+++ Material shown +++

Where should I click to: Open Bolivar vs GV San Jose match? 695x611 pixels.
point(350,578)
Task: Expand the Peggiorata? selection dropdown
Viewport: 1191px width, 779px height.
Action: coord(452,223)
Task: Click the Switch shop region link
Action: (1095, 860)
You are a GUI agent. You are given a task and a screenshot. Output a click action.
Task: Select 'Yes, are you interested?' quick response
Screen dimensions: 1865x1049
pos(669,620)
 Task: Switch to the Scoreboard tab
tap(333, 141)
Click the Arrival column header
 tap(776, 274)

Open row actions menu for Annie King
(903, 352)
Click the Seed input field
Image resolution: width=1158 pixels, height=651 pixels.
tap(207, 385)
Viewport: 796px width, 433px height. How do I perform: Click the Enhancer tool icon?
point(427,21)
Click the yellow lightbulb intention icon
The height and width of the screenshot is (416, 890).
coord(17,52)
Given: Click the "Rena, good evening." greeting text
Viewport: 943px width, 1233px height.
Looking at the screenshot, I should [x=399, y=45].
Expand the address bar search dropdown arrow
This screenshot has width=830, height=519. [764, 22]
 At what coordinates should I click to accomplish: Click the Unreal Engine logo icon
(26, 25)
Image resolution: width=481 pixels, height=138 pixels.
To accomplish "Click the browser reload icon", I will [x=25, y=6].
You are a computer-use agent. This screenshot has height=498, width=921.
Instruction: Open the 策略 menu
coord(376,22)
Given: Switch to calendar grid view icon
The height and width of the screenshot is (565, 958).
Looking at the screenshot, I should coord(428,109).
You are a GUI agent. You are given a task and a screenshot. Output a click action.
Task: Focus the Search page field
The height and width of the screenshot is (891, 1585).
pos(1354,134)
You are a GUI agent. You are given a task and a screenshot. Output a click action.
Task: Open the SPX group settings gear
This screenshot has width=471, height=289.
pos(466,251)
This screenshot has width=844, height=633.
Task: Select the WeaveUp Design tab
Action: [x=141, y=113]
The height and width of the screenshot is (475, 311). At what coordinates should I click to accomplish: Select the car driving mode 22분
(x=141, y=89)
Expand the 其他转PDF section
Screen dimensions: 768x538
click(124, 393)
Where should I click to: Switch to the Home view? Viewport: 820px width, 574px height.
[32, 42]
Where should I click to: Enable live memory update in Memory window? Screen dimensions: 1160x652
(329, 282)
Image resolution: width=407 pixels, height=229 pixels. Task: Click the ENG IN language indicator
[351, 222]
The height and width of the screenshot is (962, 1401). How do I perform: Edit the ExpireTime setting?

+++

Can you retype all of the entries above, line for line, without changing anything?

Where should I click to: Open Bolivar vs GV San Jose match? 695x611 pixels.
point(350,578)
Task: Expand the Peggiorata? selection dropdown
Viewport: 1191px width, 779px height.
Action: coord(452,223)
Task: Click the Switch shop region link
Action: (1095, 860)
You are a GUI agent. You are given a task and a screenshot. Output a click action.
Task: Select 'Yes, are you interested?' quick response
Screen dimensions: 1865x1049
pos(669,620)
 Task: Switch to the Scoreboard tab
tap(333, 141)
Click the Arrival column header
 tap(776, 274)

Open row actions menu for Annie King
(903, 352)
Click the Seed input field
Image resolution: width=1158 pixels, height=651 pixels.
tap(207, 385)
Viewport: 796px width, 433px height. How do I perform: Click the Enhancer tool icon?
point(427,21)
Click the yellow lightbulb intention icon
The height and width of the screenshot is (416, 890).
coord(17,52)
Given: Click the "Rena, good evening." greeting text
Viewport: 943px width, 1233px height.
Looking at the screenshot, I should [x=399, y=45].
Expand the address bar search dropdown arrow
This screenshot has width=830, height=519. [764, 22]
 At what coordinates should I click to accomplish: Click the Unreal Engine logo icon
(26, 25)
Image resolution: width=481 pixels, height=138 pixels.
To accomplish "Click the browser reload icon", I will [x=25, y=6].
You are a computer-use agent. This screenshot has height=498, width=921.
Instruction: Open the 策略 menu
coord(376,22)
Given: Switch to calendar grid view icon
The height and width of the screenshot is (565, 958).
Looking at the screenshot, I should coord(428,109).
You are a GUI agent. You are given a task and a screenshot. Output a click action.
Task: Focus the Search page field
The height and width of the screenshot is (891, 1585).
pos(1354,134)
You are a GUI agent. You are given a task and a screenshot. Output a click action.
Task: Open the SPX group settings gear
This screenshot has width=471, height=289.
pos(466,251)
This screenshot has width=844, height=633.
Task: Select the WeaveUp Design tab
Action: [x=141, y=113]
The height and width of the screenshot is (475, 311). At what coordinates should I click to accomplish: Select the car driving mode 22분
(x=141, y=89)
Expand the 其他转PDF section
Screen dimensions: 768x538
click(124, 393)
Where should I click to: Switch to the Home view? Viewport: 820px width, 574px height.
[32, 42]
Where should I click to: Enable live memory update in Memory window? Screen dimensions: 1160x652
(329, 282)
Image resolution: width=407 pixels, height=229 pixels. Task: Click the ENG IN language indicator
[351, 222]
The height and width of the screenshot is (962, 1401). How do I perform: Edit the ExpireTime setting?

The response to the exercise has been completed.